The rest of us who must interact and maneuver through the unmapped waters of societal upheavals, are left to daily hiccups of unpredictable encounters with fellow human beings.

For Federal employees and U.S. Postal workers who must — in addition to dealing with mercurial managers and unpredictable outbursts from supervisors, coworkers and unnamed (and unnamable) agency heads — “deal” with a medical condition, such that the illness or injury results in an inability to perform one or more of the essential elements of one’s positional duties at the U.S. Postal Service or the Federal agency, the daily encounters will often quickly take their toll through exhaustion and profound fatigue beyond mere tiredness from a rough day’s work.  You become “pigeonholed” as that “unproductive employee”, and thereby reduced to a category, a name, a label and a farce.

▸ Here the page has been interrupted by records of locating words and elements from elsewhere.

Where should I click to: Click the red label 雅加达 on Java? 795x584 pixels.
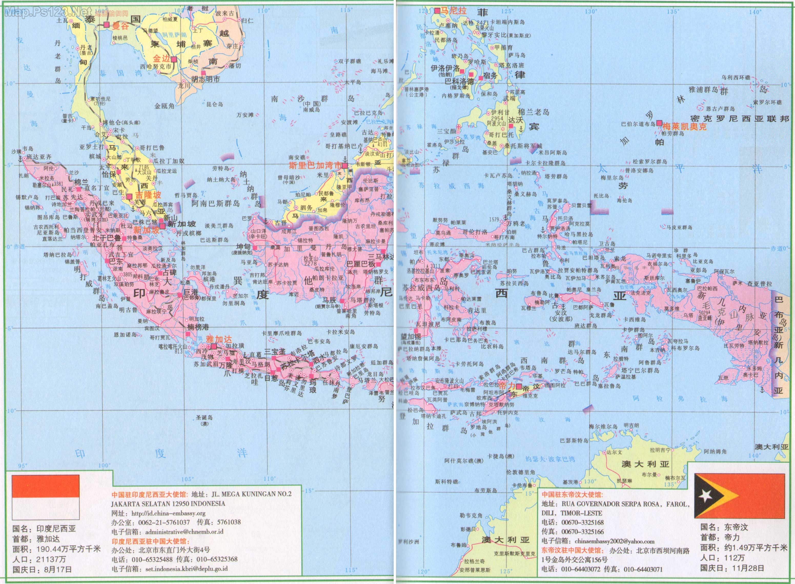point(219,339)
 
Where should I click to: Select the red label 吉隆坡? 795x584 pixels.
point(148,195)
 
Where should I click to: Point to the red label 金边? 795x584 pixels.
point(161,59)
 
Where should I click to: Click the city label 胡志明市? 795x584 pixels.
point(205,79)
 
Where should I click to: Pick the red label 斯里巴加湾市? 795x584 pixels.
point(315,165)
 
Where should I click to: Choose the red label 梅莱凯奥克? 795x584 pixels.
point(684,126)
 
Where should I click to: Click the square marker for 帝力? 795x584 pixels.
point(519,386)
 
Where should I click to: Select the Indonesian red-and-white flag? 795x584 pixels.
point(46,497)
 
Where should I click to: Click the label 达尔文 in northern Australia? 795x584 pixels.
point(614,452)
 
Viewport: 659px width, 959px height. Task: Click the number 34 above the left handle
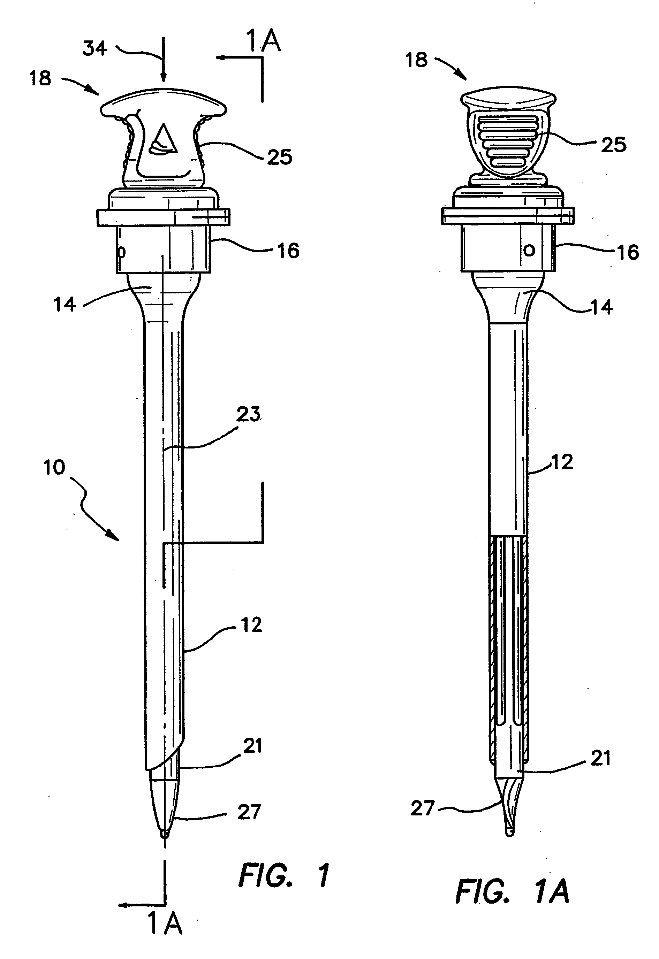(95, 49)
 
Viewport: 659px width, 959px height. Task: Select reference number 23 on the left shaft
(248, 414)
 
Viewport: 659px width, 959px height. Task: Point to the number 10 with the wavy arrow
(54, 468)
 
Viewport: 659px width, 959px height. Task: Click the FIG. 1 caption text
(284, 876)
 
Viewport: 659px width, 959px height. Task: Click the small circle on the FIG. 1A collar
(529, 250)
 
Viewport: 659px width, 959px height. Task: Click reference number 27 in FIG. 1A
(422, 808)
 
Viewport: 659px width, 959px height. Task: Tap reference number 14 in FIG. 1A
(601, 307)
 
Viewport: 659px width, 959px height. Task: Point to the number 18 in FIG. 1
(40, 78)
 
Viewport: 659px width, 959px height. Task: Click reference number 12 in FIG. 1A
(562, 462)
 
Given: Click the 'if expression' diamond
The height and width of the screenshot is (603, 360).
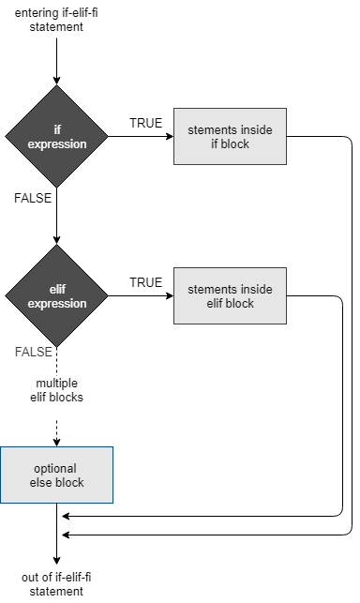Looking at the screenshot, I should (57, 138).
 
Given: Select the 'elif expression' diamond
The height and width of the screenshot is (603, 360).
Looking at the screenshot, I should (57, 297).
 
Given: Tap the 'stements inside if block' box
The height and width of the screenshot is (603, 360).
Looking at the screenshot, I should (230, 138).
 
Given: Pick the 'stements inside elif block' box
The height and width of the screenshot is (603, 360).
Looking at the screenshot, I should (230, 297).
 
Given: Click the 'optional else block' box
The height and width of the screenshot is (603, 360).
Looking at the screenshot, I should (57, 475).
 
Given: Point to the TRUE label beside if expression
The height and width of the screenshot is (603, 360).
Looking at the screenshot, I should (145, 124).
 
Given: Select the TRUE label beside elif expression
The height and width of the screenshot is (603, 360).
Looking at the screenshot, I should (145, 282).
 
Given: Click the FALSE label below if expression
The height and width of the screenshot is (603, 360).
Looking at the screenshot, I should (33, 199).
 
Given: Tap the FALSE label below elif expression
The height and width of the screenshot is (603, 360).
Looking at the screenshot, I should (33, 352).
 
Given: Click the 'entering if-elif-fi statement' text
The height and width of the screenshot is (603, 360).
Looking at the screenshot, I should (57, 20).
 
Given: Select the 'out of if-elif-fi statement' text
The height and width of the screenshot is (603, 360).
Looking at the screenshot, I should (57, 583).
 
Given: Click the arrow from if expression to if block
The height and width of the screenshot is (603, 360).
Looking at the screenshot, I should (141, 138).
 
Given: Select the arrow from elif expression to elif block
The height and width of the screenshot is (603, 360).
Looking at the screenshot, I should (141, 297).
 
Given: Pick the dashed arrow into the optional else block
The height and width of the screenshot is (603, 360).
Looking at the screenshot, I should (57, 431).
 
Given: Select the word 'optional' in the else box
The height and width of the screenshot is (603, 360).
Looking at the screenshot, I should (58, 467).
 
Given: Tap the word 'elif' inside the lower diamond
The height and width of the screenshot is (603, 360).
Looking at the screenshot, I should (57, 291).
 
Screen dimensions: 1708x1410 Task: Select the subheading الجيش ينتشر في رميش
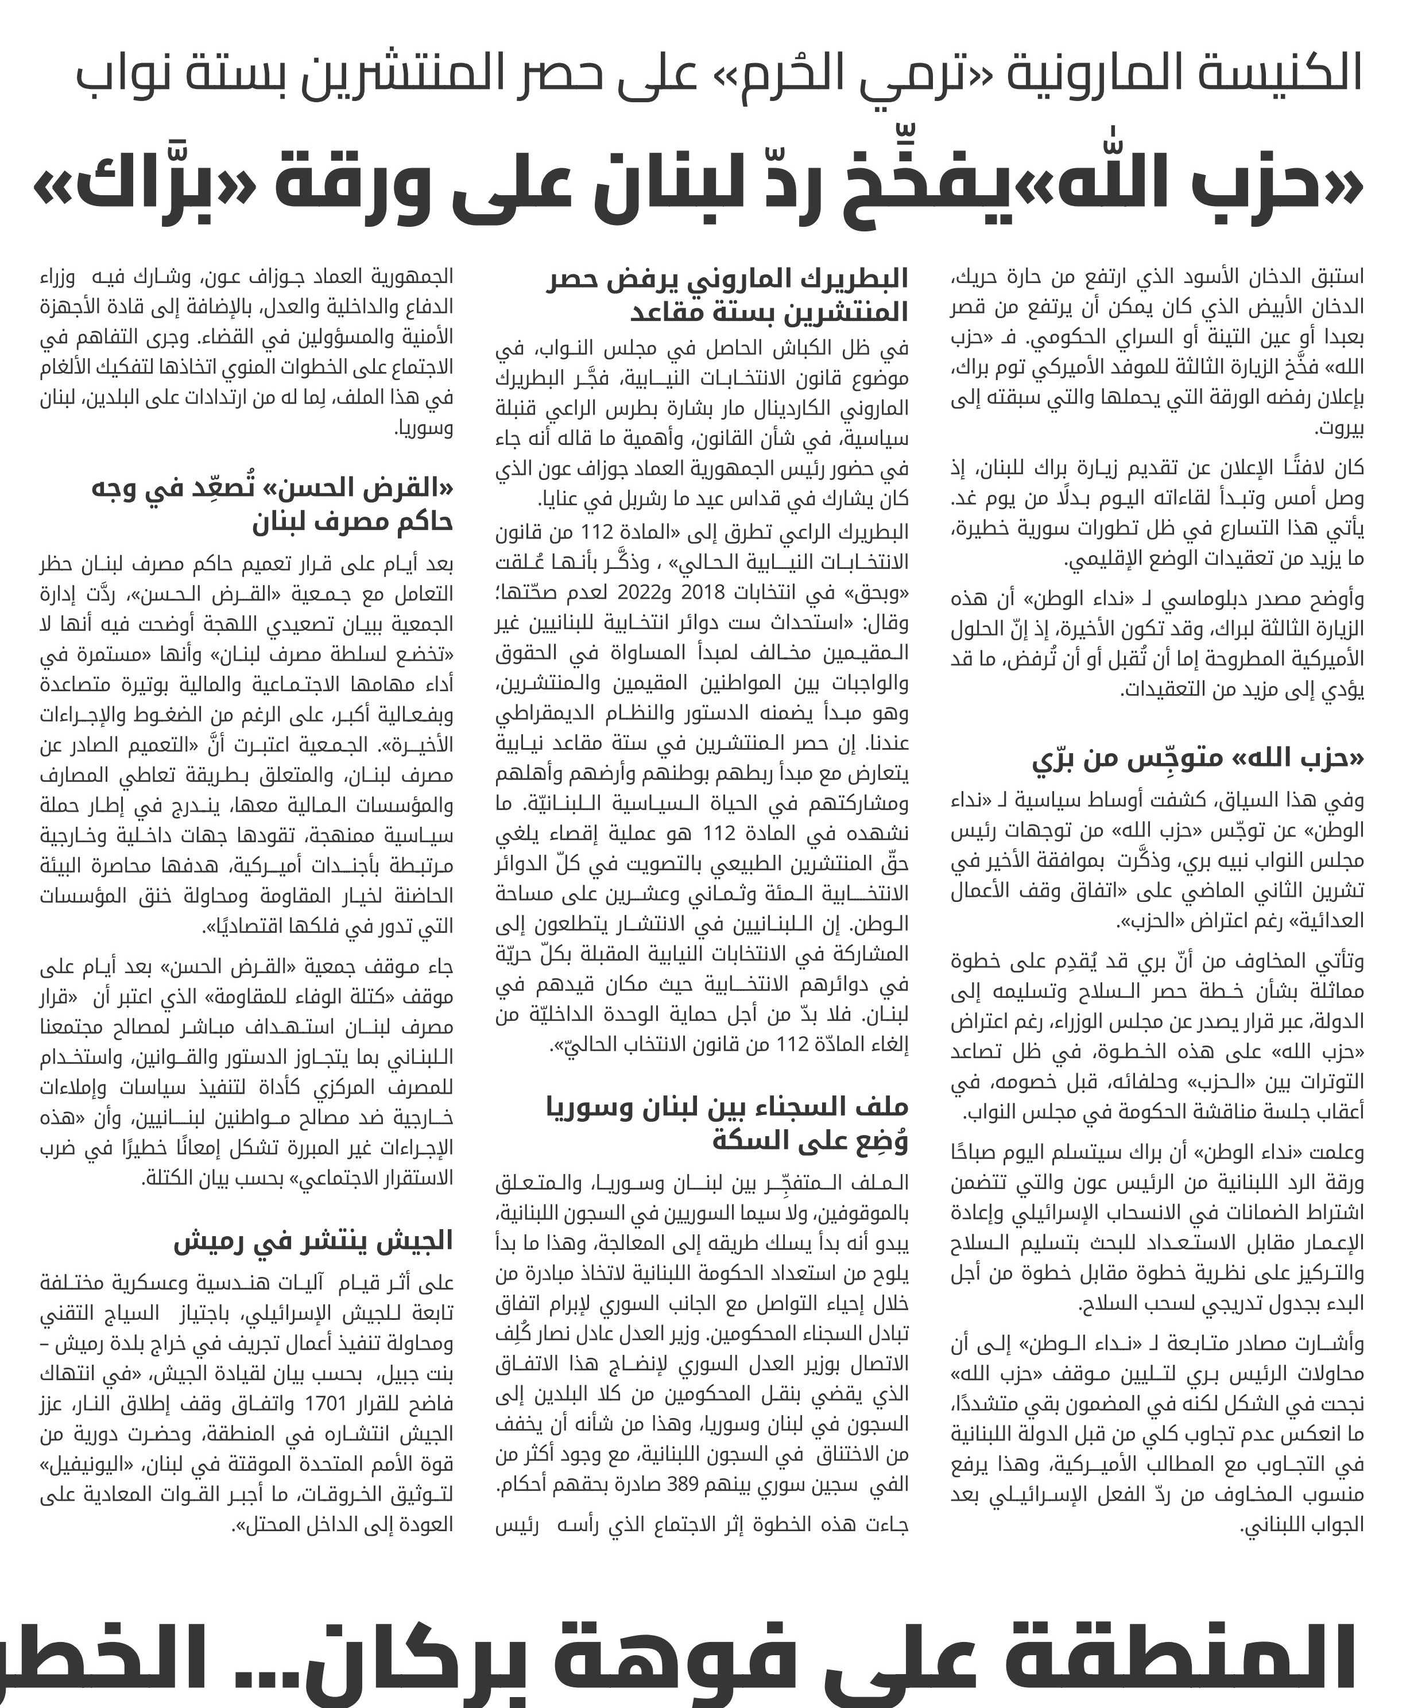pyautogui.click(x=313, y=1241)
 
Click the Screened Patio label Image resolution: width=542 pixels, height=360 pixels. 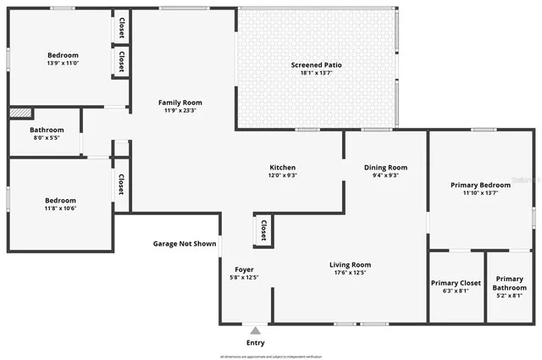[317, 65]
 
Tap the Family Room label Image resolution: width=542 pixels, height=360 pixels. [180, 102]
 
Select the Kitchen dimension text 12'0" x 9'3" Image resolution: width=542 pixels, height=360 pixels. [282, 175]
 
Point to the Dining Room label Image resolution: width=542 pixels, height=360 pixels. [385, 167]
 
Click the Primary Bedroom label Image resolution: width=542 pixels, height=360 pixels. [480, 185]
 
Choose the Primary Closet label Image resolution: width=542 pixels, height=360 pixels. [456, 283]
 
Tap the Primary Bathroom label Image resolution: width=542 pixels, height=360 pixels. [510, 283]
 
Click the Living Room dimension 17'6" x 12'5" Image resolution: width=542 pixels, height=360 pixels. [350, 273]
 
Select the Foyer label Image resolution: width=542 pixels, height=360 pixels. [244, 269]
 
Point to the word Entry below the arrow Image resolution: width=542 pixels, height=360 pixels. [255, 343]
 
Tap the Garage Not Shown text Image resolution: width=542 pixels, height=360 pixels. [185, 244]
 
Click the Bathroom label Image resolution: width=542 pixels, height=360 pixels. [47, 130]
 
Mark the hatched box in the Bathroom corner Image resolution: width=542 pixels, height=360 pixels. [20, 113]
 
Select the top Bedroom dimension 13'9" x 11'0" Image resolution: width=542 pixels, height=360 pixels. [63, 63]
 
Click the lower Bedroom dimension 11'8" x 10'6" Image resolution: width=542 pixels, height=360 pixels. [60, 208]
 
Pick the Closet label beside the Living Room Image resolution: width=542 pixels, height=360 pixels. [263, 229]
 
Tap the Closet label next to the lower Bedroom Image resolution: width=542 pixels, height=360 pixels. [121, 184]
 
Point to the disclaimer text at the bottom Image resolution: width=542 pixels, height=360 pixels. [271, 357]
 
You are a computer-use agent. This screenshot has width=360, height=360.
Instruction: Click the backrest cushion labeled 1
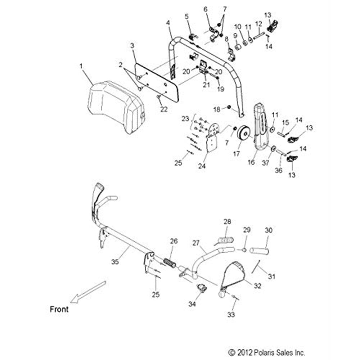[x=113, y=106]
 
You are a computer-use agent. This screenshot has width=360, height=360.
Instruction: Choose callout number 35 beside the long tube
[x=115, y=262]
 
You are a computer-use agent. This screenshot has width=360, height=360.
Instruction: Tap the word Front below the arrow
[x=59, y=309]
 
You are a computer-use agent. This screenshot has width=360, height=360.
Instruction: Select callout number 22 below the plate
[x=164, y=109]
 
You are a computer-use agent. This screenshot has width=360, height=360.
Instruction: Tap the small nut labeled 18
[x=229, y=107]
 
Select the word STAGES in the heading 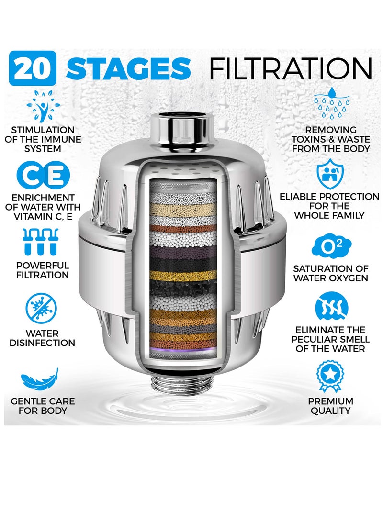(x=128, y=69)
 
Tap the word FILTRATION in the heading (x=291, y=69)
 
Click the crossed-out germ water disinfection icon (x=42, y=309)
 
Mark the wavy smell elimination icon (x=330, y=308)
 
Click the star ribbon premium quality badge (x=330, y=376)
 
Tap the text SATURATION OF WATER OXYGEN (x=330, y=273)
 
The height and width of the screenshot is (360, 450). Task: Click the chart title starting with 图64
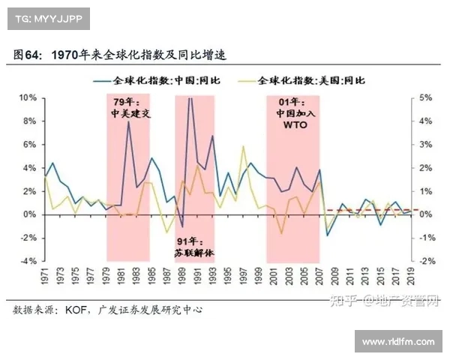120,56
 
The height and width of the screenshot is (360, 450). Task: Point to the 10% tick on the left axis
28,98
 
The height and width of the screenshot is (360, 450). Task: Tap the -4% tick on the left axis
28,261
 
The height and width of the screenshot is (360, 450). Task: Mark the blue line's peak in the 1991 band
190,98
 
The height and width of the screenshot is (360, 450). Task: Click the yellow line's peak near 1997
242,146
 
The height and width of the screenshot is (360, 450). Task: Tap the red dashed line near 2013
365,210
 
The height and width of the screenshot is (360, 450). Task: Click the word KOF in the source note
78,310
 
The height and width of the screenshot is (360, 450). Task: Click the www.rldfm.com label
398,342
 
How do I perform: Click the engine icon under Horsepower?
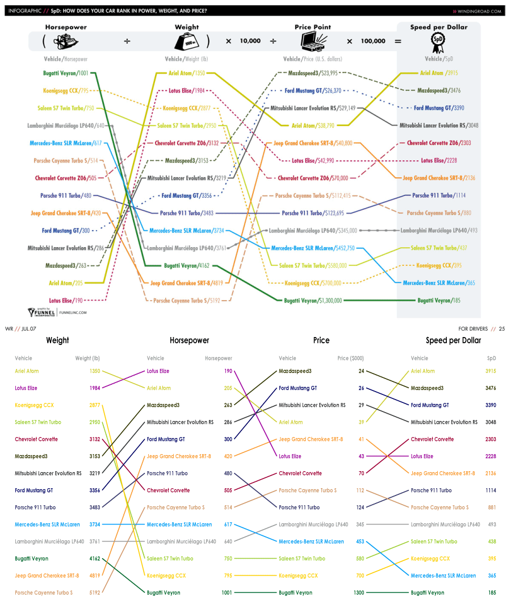pyautogui.click(x=66, y=41)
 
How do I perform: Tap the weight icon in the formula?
pyautogui.click(x=187, y=41)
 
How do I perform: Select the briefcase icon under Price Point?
pyautogui.click(x=313, y=41)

But the labyrinth of human psychology can never be constrained within the convenient categorization denounced by fiat; the complexity may become repressed, but like the boiling pot gurgling to explode, will remain simmering in the quietude of suppressed restraints.  Then, and probably long past and overdue, it is time to prepare an effective Federal Disability Retirement application, whether the Federal or Postal employee is under FERS, CSRS or CSRS Offset, to be filed with the U.S. Office of Personnel Management.  It is the only and best option available, lest the unpredictable and complex labyrinth of human psychology boil over into an uncanny cavern of a despairing tidal wave yet to be revealed.